(Entries on where items appear)
-----

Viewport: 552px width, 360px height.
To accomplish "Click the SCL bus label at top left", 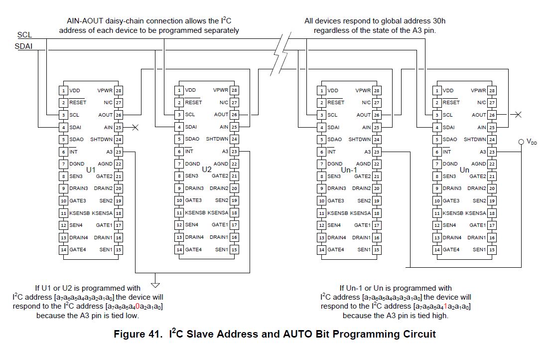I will [x=24, y=35].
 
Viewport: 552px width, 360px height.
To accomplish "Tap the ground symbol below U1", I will [x=155, y=285].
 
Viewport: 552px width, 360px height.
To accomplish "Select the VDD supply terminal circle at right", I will [x=521, y=142].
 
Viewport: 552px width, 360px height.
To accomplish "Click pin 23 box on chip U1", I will [x=119, y=152].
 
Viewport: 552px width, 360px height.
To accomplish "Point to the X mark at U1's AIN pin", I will [x=135, y=128].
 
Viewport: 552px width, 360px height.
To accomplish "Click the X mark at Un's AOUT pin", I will [x=518, y=115].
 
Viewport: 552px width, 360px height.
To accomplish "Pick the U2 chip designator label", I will [x=207, y=170].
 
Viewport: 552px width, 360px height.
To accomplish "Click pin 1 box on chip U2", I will [x=179, y=91].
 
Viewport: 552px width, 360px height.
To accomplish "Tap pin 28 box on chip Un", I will [x=492, y=91].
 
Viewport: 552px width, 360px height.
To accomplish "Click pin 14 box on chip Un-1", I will [x=322, y=250].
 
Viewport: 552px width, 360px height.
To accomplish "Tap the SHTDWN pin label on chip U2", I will [x=217, y=140].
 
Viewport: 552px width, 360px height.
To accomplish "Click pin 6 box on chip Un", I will [x=437, y=152].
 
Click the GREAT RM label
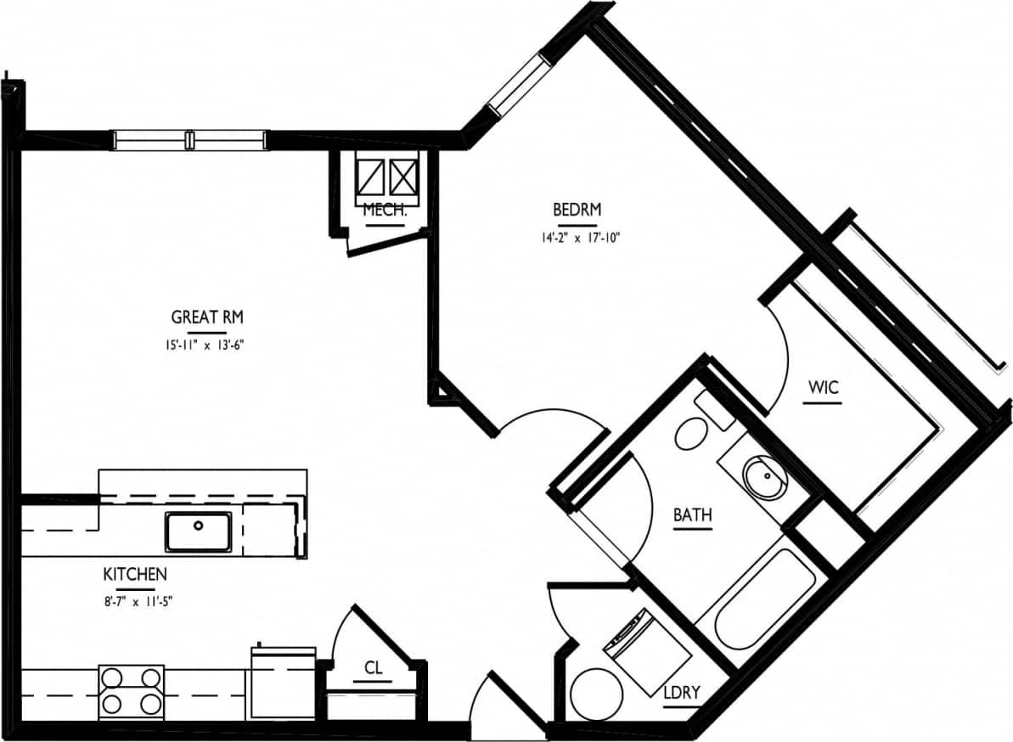(x=207, y=318)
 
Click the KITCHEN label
(x=135, y=575)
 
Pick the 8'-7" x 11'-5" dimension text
(x=136, y=602)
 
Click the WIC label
(x=823, y=388)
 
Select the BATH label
(x=692, y=514)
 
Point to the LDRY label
(x=682, y=693)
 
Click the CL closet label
(x=374, y=668)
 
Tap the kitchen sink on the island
(x=199, y=531)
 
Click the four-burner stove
(x=132, y=690)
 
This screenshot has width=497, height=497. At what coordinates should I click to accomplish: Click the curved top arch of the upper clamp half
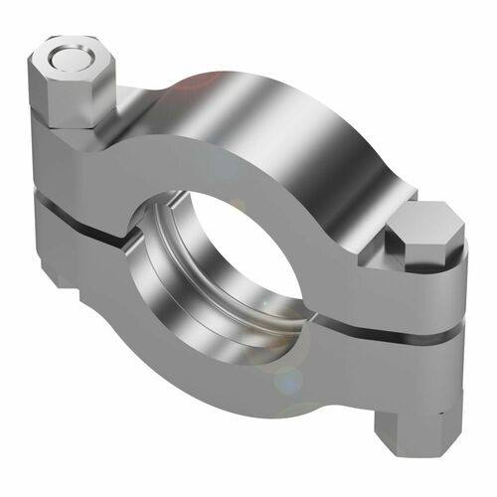click(298, 109)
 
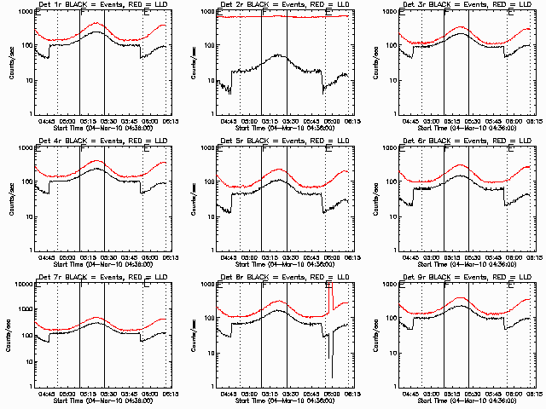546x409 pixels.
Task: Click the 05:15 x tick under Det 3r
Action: pyautogui.click(x=453, y=120)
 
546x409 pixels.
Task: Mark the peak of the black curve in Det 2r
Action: pyautogui.click(x=276, y=55)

-----

WORK TO BE COMPLETED: Recast the data as a JSON list of strings, one string per line and no blank lines, starting with the line that contains "Click the WIC label" and going on through the end of the data. Leave the pictures out of the answer.

ANSWER IN FULL:
[
  "Click the WIC label",
  "(x=823, y=388)",
  "Select the BATH label",
  "(x=692, y=514)",
  "Point to the LDRY label",
  "(x=682, y=693)",
  "Click the CL closet label",
  "(x=374, y=668)",
  "Tap the kitchen sink on the island",
  "(x=199, y=531)",
  "Click the four-burner stove",
  "(x=132, y=690)",
  "This screenshot has width=497, height=497. At what coordinates should I click to accomplish: Click the curved top arch of the upper clamp half",
  "click(298, 109)",
  "546x409 pixels.",
  "Task: Click the 05:15 x tick under Det 3r",
  "Action: pyautogui.click(x=453, y=120)",
  "546x409 pixels.",
  "Task: Mark the peak of the black curve in Det 2r",
  "Action: pyautogui.click(x=276, y=55)"
]